◆ PROBLEM A
Reproduce the stretch of the article on New York's medical debt statute of limitations from "Hospitals, Nursing Homes, and" through "and quasi-contract actions.".
◆ PROBLEM B
Under section 213-d, as described in the article on New York's medical debt statute of limitations, within how many years of treatment must a licensed hospital commence an action on a medical debt?

◆ EXCERPT PROVIDED
_____
Hospitals, Nursing Homes, and Other Facilities Incentivized to Sue on Medical Debts Sooner

New York State passed a law changing the statute of limitations for medical debt in April of this year (Laws of 2020, Chapter 56). The new statute amends the Civil Practice Law and Rules to add section 213-d. Section 213-d now states that any action on a medical debt by a hospital licensed under Public Health Law Article 28 must be commenced within three years of treatment. Previously, medical debts were generally subject to the same six-year statute of limitations as other contract and quasi-contract actions.


The law went into effect on April 3, 2020. However, Governor Cuomo’s Executive Order 202.8 (“EO 202.8”) delayed the effectiveness of the new law. EO 202.8 stated that “any specific time limit for the commencement, filing, or service of any legal action . . . as prescribed by the procedural laws of the state . . . is hereby tolled.” EO 202.8 was extended by multiple subsequent Executive Orders. Governor Cuomo, on October 4, 2020, issued a new Executive Order 202.67 (“EO 202.67”). EO 202.67 states that the tolling effect of EO 202.8 will no longer apply to civil cases as of November 4, 2020.
_____
(Data excerpts)
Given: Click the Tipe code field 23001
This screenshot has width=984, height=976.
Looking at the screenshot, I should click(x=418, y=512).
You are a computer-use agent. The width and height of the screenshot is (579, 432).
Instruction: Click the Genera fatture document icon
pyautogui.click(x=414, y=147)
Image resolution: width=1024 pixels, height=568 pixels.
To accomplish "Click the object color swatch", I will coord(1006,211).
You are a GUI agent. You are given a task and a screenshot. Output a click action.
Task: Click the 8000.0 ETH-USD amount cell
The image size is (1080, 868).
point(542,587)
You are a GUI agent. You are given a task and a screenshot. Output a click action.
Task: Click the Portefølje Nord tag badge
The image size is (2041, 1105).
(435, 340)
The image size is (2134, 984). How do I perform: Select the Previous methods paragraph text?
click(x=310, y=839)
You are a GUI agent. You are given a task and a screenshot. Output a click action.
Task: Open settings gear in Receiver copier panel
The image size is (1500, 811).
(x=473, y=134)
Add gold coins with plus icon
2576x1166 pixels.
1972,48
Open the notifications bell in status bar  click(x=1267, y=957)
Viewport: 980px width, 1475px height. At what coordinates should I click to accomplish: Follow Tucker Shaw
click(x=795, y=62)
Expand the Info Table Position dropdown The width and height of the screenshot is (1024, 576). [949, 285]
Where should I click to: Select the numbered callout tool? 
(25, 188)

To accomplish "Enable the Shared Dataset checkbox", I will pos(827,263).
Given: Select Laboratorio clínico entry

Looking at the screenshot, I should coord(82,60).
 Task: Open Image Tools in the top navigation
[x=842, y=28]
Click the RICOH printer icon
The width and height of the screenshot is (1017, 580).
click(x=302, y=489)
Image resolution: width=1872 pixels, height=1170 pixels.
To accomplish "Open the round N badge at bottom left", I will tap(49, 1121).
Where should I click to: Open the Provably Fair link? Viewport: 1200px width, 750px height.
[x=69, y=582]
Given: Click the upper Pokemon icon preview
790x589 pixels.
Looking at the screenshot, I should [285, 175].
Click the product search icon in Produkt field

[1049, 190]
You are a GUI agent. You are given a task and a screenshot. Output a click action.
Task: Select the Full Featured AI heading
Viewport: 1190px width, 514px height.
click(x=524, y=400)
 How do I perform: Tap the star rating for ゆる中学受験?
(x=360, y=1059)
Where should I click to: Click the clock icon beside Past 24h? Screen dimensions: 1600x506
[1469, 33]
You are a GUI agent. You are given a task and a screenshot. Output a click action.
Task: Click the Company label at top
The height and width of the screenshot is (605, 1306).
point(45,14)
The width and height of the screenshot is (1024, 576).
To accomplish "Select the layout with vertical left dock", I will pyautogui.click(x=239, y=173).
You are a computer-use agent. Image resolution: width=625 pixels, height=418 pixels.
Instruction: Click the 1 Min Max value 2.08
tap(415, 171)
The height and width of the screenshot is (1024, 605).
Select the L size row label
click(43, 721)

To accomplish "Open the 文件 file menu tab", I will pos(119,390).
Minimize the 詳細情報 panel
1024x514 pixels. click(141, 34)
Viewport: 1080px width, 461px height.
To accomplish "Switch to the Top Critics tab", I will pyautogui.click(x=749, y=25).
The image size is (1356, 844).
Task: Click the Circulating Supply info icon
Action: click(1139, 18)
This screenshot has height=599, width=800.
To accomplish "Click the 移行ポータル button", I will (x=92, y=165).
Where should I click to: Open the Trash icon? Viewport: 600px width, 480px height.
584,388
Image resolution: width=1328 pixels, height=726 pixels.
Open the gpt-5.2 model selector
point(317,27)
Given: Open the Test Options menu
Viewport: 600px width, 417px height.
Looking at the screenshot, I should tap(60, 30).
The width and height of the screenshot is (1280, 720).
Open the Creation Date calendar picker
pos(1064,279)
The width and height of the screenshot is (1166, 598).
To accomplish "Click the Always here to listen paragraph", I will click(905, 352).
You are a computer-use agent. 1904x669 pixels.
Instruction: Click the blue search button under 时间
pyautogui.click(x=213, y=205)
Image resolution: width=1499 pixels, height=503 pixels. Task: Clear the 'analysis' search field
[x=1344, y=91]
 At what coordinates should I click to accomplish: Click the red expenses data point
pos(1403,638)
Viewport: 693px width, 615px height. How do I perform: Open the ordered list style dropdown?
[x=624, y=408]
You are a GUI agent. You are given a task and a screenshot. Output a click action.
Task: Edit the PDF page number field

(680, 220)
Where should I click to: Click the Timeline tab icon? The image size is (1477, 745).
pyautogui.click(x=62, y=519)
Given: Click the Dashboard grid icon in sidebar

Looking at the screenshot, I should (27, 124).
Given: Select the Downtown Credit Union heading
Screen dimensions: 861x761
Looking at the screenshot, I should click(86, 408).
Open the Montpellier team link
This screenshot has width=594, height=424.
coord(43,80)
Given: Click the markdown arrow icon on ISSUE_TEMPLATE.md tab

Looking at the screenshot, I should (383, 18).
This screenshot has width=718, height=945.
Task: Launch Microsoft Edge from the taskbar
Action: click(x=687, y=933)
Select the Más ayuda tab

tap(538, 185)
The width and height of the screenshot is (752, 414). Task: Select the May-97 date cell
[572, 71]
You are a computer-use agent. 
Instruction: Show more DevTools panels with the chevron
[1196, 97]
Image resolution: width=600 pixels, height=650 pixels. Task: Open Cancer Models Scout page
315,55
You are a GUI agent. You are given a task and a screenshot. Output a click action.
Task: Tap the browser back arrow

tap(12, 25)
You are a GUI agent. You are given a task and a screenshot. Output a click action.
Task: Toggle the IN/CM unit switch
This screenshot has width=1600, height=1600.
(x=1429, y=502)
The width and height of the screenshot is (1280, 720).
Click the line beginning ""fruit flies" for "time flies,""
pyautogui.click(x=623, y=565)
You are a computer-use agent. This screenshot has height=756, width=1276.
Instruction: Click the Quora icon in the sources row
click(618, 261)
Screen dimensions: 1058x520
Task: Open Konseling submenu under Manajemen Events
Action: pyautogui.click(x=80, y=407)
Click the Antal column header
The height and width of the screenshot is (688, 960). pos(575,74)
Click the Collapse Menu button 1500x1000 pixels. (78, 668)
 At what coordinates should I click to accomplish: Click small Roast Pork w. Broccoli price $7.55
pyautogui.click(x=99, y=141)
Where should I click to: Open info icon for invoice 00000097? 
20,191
_____
◆ TASK ANSWER A
Hospitals, Nursing Homes, and Other Facilities Incentivized to Sue on Medical Debts Sooner

New York State passed a law changing the statute of limitations for medical debt in April of this year (Laws of 2020, Chapter 56). The new statute amends the Civil Practice Law and Rules to add section 213-d. Section 213-d now states that any action on a medical debt by a hospital licensed under Public Health Law Article 28 must be commenced within three years of treatment. Previously, medical debts were generally subject to the same six-year statute of limitations as other contract and quasi-contract actions.

◆ TASK ANSWER B
A licensed hospital must commence such an action within three years of treatment.